Osler-Weber-Rendu syndrome

Abstract

Hereditary hemorrhagic telangiectasia (HHT) was first reported in 1896, when Henri Jules Louis Rendu described the classical picture of HHT as a disease consisting mucocutaneous telangiectasias, epistaxis and familial nature. The following decade offered more accurate case descriptions of the disease by William Osler (1900) and Frederick Parkes Weber (1907), thus the eponym “Rendu-Osler-Weber” was created. The vascular malformations in HHT consist of direct arteriovenous connections through thin walled aneurysms, and range from small telangiectasia (predominantly mucosal, skin, and visceral) to larger visceral arteriovenous malformations (AVM).
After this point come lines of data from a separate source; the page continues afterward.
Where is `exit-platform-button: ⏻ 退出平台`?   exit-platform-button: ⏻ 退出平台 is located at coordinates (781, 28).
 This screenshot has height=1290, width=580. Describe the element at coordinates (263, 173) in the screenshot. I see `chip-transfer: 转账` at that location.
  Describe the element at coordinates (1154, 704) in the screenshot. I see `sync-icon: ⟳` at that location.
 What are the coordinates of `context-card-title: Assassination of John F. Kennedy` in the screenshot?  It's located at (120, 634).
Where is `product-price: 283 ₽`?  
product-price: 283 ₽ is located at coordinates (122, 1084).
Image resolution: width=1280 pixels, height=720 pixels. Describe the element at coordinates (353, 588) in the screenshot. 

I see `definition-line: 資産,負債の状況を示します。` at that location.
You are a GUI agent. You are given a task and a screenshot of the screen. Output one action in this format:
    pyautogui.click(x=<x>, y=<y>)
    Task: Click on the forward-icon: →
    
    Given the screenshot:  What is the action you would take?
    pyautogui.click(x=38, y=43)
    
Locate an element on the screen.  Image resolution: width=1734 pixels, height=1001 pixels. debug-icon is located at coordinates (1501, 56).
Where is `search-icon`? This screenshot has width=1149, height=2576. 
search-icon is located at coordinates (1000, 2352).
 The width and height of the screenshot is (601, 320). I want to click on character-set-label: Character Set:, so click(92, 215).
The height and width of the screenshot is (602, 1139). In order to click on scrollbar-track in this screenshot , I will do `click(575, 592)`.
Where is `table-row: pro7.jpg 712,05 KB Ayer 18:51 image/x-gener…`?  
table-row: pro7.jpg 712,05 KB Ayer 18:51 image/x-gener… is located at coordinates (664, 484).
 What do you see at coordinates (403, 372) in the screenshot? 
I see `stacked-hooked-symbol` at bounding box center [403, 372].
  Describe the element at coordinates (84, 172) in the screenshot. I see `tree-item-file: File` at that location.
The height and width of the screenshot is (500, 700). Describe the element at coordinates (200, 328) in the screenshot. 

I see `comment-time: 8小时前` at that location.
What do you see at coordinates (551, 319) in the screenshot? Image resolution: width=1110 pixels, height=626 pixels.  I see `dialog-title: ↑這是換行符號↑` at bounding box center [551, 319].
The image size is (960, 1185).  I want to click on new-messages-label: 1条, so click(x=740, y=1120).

Although there is a wide array of manifestations ranging from asymptomatic to life-threatening, most of the time, the disease presents with a history of recurrent spontaneous epistaxis, symptomatic anemia (fatigue, palpitations, dizziness, etc.), and in some cases, chronic GI bleeding. “Curacao criteria” are applied to clinically diagnose the patients with HHT and include recurrent spontaneous nosebleeds, mucocutaneous telangiectasia, visceral involvement, and first-degree family history of HHT. If ≥ 3 criteria are met, the diagnosis is definitive, if 2 are met, then HHT is suspected and when less than 2 criteria are present, HHT is labeled unlikely. In suspected cases, diagnosis can be confirmed by genetic mutation testing. Treatment of the disease is multimodal, primarily focusing on limiting the bleeding from various sites and correcting the anemia with iron supplementation and blood transfusion when necessary. Symptomatic therapy helps in preventing bleeding but do not target the actual cause of the disease. However, these systemic therapies may cause adverse effects like thromboembolism, hypertension, peripheral neuropathy, etc. , that is why, first, a cost benefit assessment should be initiated. According to the curacao criteria, the present study describes a typical case of HHT, with fulfilled criteria for definite diagnosis, also confirmed by a genetic test.